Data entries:
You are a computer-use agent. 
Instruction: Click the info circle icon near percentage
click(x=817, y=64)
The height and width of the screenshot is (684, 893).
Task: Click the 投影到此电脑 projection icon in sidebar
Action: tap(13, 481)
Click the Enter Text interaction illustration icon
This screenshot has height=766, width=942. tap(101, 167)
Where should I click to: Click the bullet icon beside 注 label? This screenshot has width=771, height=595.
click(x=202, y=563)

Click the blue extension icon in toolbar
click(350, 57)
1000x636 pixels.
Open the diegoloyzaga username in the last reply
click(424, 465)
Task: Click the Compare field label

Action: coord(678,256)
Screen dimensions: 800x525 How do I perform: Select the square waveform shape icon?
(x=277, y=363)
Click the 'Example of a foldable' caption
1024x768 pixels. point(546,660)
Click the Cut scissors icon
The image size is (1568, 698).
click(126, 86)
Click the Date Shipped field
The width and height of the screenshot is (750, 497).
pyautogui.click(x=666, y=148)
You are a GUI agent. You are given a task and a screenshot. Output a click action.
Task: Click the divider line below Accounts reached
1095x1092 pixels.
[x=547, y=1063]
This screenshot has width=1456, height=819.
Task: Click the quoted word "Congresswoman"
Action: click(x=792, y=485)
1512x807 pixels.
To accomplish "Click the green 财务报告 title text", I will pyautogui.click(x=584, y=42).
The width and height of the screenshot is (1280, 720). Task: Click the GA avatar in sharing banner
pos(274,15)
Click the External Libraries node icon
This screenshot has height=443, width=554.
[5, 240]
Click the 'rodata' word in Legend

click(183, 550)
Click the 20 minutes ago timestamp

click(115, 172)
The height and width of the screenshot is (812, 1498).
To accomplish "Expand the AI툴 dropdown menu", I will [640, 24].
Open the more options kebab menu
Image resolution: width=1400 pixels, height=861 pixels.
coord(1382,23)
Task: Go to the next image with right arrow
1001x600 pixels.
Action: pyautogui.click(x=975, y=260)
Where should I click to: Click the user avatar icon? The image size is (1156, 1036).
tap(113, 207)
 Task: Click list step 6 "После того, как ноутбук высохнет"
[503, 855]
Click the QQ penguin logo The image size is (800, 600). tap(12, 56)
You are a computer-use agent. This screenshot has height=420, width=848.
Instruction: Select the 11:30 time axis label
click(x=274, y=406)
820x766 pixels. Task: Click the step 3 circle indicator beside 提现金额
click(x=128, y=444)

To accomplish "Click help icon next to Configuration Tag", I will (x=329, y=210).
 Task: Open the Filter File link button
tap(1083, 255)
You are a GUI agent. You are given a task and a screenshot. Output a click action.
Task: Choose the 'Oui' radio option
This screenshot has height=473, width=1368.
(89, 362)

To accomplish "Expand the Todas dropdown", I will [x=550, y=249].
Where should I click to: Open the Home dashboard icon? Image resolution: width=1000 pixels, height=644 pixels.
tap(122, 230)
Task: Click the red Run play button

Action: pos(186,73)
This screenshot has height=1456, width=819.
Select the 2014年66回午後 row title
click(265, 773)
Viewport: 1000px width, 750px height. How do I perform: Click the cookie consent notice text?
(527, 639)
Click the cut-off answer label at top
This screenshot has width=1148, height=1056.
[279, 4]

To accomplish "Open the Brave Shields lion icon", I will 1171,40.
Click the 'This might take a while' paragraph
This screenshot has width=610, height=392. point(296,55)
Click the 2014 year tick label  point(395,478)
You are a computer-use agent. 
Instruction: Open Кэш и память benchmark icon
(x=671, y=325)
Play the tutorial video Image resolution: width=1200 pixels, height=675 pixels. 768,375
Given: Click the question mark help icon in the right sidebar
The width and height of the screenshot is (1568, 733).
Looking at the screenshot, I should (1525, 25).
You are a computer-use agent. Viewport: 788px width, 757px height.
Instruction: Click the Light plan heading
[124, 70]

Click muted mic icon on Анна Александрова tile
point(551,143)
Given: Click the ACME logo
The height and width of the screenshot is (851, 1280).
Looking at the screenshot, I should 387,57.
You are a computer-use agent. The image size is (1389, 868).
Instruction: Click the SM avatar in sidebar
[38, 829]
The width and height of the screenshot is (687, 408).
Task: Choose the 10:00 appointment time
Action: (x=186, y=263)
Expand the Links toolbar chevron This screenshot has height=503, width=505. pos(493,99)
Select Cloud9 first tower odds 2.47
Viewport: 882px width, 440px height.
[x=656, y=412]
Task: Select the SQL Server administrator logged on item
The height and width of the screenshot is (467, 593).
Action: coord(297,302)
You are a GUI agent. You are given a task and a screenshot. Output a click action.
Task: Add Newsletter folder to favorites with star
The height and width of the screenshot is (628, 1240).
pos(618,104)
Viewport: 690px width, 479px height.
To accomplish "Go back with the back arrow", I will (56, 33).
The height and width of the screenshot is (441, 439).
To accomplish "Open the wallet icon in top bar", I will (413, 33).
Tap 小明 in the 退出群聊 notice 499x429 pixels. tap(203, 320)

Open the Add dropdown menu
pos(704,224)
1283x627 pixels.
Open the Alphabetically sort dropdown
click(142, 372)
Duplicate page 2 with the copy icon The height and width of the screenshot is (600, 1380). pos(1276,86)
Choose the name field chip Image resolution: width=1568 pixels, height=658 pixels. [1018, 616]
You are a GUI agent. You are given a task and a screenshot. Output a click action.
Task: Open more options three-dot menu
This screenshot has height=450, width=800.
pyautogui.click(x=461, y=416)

**PROBLEM DETAILS:** Find the lines above that contain "arrow" and report their number, without comment.

**EXERCISE RESULT:** 2